§ Dataset content

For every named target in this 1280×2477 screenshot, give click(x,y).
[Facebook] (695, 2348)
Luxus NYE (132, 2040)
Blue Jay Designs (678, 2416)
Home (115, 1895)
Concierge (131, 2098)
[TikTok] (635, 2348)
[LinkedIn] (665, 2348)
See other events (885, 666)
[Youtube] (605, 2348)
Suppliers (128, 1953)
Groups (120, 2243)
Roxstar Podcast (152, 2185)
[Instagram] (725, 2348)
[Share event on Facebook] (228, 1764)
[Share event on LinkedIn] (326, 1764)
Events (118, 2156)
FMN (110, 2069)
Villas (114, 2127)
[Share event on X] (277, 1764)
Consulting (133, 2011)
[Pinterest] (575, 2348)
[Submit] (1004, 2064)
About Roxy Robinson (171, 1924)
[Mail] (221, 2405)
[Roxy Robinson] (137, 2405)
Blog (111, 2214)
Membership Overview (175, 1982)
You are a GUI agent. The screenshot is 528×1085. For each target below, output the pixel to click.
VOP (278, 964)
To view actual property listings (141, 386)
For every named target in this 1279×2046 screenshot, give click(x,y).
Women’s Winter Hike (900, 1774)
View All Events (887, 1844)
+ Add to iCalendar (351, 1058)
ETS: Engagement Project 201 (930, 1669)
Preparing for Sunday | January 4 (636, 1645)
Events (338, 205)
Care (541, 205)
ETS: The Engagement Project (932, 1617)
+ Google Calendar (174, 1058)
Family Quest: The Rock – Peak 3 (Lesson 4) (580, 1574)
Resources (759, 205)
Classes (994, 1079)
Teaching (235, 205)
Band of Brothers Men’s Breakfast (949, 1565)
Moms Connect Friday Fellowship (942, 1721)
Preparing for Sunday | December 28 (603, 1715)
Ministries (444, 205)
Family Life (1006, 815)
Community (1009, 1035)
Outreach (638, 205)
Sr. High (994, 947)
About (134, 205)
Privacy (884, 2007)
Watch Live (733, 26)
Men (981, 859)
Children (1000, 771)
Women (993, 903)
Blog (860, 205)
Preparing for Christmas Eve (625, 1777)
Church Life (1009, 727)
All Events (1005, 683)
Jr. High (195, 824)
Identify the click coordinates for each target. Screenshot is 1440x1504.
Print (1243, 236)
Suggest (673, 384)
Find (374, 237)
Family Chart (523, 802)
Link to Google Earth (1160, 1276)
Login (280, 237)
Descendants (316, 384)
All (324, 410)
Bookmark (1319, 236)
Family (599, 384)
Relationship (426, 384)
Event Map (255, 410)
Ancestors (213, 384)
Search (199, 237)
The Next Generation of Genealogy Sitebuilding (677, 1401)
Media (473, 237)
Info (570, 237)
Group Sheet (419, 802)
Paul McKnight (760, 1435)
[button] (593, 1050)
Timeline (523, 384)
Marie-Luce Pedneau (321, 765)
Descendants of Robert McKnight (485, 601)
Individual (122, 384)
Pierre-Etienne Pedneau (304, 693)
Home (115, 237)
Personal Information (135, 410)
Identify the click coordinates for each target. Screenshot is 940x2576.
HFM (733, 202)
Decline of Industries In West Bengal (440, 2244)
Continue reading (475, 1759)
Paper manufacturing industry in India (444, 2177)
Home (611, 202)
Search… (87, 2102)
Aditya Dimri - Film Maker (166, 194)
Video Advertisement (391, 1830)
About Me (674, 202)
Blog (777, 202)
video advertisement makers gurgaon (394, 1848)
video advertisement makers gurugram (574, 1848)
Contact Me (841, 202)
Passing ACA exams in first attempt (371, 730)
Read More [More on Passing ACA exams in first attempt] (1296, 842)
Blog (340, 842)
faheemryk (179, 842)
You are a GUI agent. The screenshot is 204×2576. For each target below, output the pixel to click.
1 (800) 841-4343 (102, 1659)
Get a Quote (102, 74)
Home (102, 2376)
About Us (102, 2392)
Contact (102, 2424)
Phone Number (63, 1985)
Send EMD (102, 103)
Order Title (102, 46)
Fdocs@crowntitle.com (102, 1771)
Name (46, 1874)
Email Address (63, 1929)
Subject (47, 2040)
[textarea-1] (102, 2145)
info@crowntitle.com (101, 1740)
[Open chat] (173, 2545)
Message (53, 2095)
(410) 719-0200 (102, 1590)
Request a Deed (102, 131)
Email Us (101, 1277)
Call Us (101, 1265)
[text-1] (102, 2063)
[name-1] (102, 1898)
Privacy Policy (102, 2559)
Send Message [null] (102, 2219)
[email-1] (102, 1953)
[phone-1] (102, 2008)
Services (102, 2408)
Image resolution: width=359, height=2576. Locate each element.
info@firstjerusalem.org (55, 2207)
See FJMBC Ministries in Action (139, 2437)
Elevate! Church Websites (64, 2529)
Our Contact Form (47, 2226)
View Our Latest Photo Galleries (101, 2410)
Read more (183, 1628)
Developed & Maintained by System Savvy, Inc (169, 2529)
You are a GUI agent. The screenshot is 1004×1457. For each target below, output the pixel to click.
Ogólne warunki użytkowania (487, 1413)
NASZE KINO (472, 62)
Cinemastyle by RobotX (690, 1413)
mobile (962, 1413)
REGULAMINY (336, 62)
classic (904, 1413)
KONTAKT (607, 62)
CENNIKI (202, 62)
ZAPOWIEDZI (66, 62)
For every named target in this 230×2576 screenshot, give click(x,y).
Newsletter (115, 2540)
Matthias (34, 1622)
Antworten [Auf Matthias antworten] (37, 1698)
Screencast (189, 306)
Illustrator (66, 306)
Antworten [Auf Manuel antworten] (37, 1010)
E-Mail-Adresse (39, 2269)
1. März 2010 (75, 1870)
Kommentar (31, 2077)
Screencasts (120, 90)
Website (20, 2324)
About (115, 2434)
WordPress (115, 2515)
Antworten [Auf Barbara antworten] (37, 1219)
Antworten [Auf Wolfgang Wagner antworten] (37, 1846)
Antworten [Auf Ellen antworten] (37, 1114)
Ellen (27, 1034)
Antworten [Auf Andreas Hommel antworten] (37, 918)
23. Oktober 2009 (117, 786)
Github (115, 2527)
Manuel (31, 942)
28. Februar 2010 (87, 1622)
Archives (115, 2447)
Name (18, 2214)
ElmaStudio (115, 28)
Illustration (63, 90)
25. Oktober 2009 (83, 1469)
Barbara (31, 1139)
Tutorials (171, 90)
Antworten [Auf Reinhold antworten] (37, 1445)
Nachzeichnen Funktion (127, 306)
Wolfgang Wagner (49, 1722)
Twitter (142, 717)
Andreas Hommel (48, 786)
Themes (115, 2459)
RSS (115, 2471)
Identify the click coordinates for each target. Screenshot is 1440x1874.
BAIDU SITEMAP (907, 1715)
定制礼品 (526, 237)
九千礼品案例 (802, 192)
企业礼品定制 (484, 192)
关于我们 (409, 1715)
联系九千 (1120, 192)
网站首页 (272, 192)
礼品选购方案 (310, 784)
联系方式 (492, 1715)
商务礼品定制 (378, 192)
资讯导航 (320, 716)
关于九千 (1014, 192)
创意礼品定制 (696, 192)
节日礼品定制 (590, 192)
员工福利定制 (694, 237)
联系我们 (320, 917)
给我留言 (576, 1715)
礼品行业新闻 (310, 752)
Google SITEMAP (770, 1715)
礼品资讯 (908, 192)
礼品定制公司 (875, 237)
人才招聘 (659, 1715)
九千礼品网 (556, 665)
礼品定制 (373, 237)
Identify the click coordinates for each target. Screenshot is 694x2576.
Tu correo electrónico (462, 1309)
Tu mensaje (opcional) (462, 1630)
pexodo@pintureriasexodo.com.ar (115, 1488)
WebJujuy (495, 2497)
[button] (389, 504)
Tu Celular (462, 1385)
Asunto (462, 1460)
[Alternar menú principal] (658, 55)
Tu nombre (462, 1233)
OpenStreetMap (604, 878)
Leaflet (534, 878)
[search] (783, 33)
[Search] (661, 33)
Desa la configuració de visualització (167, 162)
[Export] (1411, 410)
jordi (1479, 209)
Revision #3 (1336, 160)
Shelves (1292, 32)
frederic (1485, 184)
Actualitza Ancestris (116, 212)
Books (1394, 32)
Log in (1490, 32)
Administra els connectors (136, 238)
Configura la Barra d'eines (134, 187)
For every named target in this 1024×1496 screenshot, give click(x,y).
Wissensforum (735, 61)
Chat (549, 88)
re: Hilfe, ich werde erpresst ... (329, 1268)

§ Problem to solve
From the items above, rewrite every line between the ones holding "Elevate! Church Websites (64, 2529)" and "mobile (962, 1413)", inclusive, raising each coordinate in the answers by 79. Leave every other number unchanged.

§ Result for this task
Elevate! Church Websites (143, 2608)
Our Contact Form (126, 2305)
View Our Latest Photo Galleries (180, 2489)
Read more (262, 1707)
Developed & Maintained by System Savvy, Inc (248, 2608)
You are a GUI agent. The screenshot is 1004×1457. For each target below, output the pixel to click.
Ogólne warunki użytkowania (566, 1492)
NASZE KINO (551, 141)
Cinemastyle by RobotX (769, 1492)
mobile (1041, 1492)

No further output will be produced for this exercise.